Nun hat Putin den ersten Angriff in Syrien fliegen lassen, und – wie nicht nur von mir vorhergesehen, schließlich gehörte dazu keine Prophetengabe – natürlich richtete der sich nicht gegen den Islamischen Staat, sondern gegen die Stadt Homs, die nie in der Hand des Islamischen Staats gewesen ist. Um es zu wiederholen: Putins Militär ist in Syrien, um Assad zu unterstützen, und Assad hat nichts gegen den IS. Er hat im Gegenteil dazu beigetragen, diese Organisation zu schaffen, die Teile Syriens kontrolliert und terrorisiert, die für Assad unwichtig sind, und sunnitische Kurden und Jesiden angreift, die Assad als Feinde betrachtet.

Die geradezu unanständige Hast, mit der sich deutsche Politiker Putin und Assad andienen, dürfte durch diesen kleinen Schönheitsfehler kaum gebremst werden: Islamischer Staat – Freie Syrische Armee: Egal. Homs – Palmyra: Same difference. Hauptsache, man hat jetzt einen starken Mann in der Gegend, der etwas unternimmt (und der kein Amerikaner ist).

Für diejenigen, die nicht eine Mischung aus Verzweiflung, Antiamerikanismus und Wunschdenken motiviert, sondern das Ziel, Syrien ein gewisses Maß an Frieden zu bringen und Europas Einflussgebiet – zu dem, nolens volens, mittlerweile der Mittlere Osten bis zum Hindukusch zu gelten hat – zu stabilisieren, ergibt sich die Frage, was der Westen, vorausgesetzt er hätte den Willen dazu, nach Putins Eingreifen überhaupt tun kann.

  1. Weiterhin zusammen mit den arabischen Verbündeten den IS bekämpfen und diejenigen halbwegs moderaten Kräfte unterstützen, wie die Freie Syrische Armee, die Assad stürzen wollen.

Das ist gerade sehr viel schwieriger geworden, weil das früher oder später zu einem Zusammenstoß zwischen den westlich unterstützten Kämpfern und den Russen führen muss. Mit einem Wort: durch ihre bloße Anwesenheit haben Putins Militärs die Optionen des Westens eingeschränkt.

  1. Zusammen mit Putin, Assad und der Hisbollah Syrien „befrieden“.

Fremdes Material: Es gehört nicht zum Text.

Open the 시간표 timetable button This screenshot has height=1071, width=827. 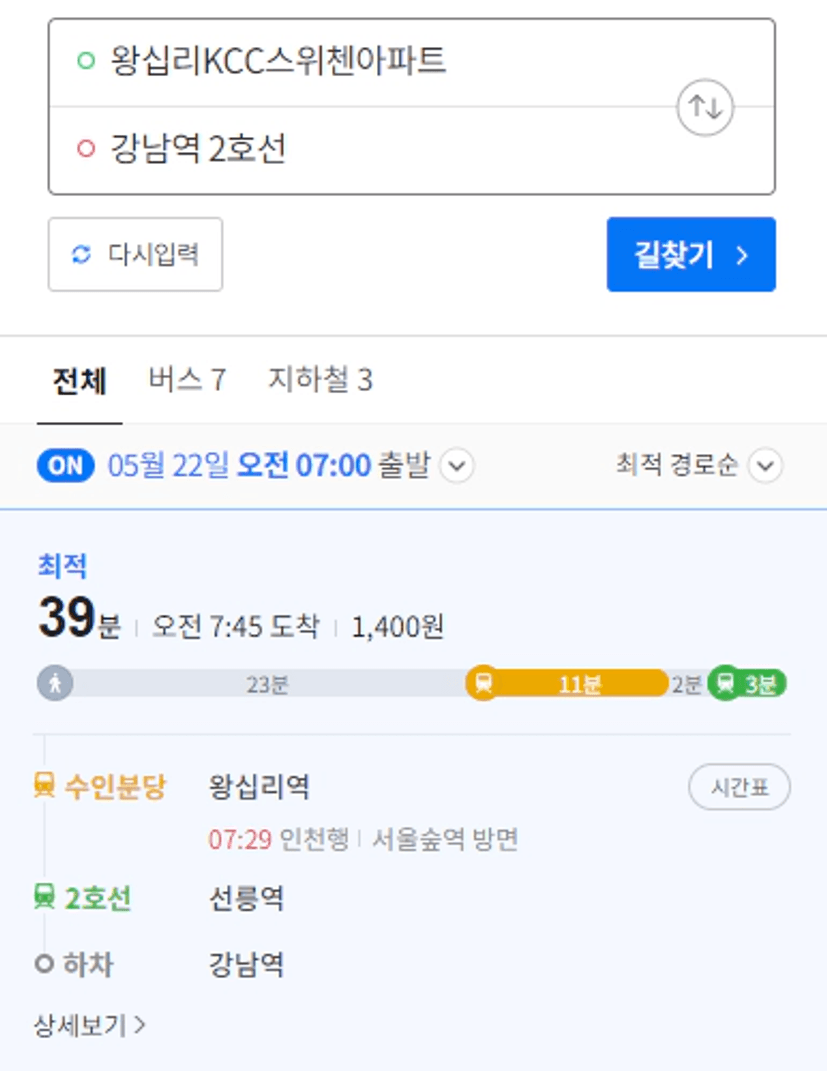(740, 787)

Das Modell hier heißt Tschetschenien: Befriedung durch Völkermord. Selbst wenn der Westen zum Ergebnis kommen würde, angesichts der Flüchtlingskrise sei die tschetschenische Lösung besser als gar keine, wären die Weiterungen unabsehbar. Wir würden nicht nur die „moderaten“ Golfstaaten und Saudi-Arabien, sondern auch die Türkei und die Kurden vor den Kopf stoßen. Sowohl Saudi-Arabien als auch die Türkei könnten zum Schluss kommen, nur eine Atombombe könne sie vor dem schiitisch-russisch-amerikanischen Bündnis schützen. Die Kurden würden vermutlich in Nordsyrien, Nordirak und Teilen des Iran einen eigenen Staat ausrufen. Die Lage im Mittleren und Nahen Osten würde außer Kontrolle geraten.

  1. Mit Putin den IS bekämpfen, und mit den Anti-Assad-Kräften Assad. Das Beste beider Welten.

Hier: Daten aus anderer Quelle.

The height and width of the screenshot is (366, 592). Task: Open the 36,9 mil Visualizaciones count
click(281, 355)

Und darum – siehe Punkt 1 – unrealistisch. Außerdem will Putin nicht den IS bekämpfen.

  1. Den Kampf gegen den IS einstellen, da er die einzige Kraft darstellt, die ernsthaft den schiitisch-russischen Vormarsch in der Region stoppt.

Zynisch. Und kurzsichtig. Weder dem heimischen Publikum noch den arabischen Verbündeten zu vermitteln, und auf Dauer so klug wie die damalige Unterstützung islamistischer Kräfte gegen die Sowjetunion und arabischen Nationalisten.

  1. Verstärkung des eigenen Engagements. Einrichtung von No-Fly-Zones im Norden und Nordwesten Syriens, wie von der Türkei schon seit Jahren gefordert, um Flüchtlingen und Oppositionskräften – kurdischen wie sunnitischen – eine Chance zu geben, sich zu sammeln, ihre Selbstverteidigung zu organisieren. Klare Ansage an die Russen, dass „no fly“ auch für sie no fly bedeutet: Dieser Luftraum ist gesperrt. Gleichzeitig Verstärkung der Luftschläge gegen IS, auch im Irak.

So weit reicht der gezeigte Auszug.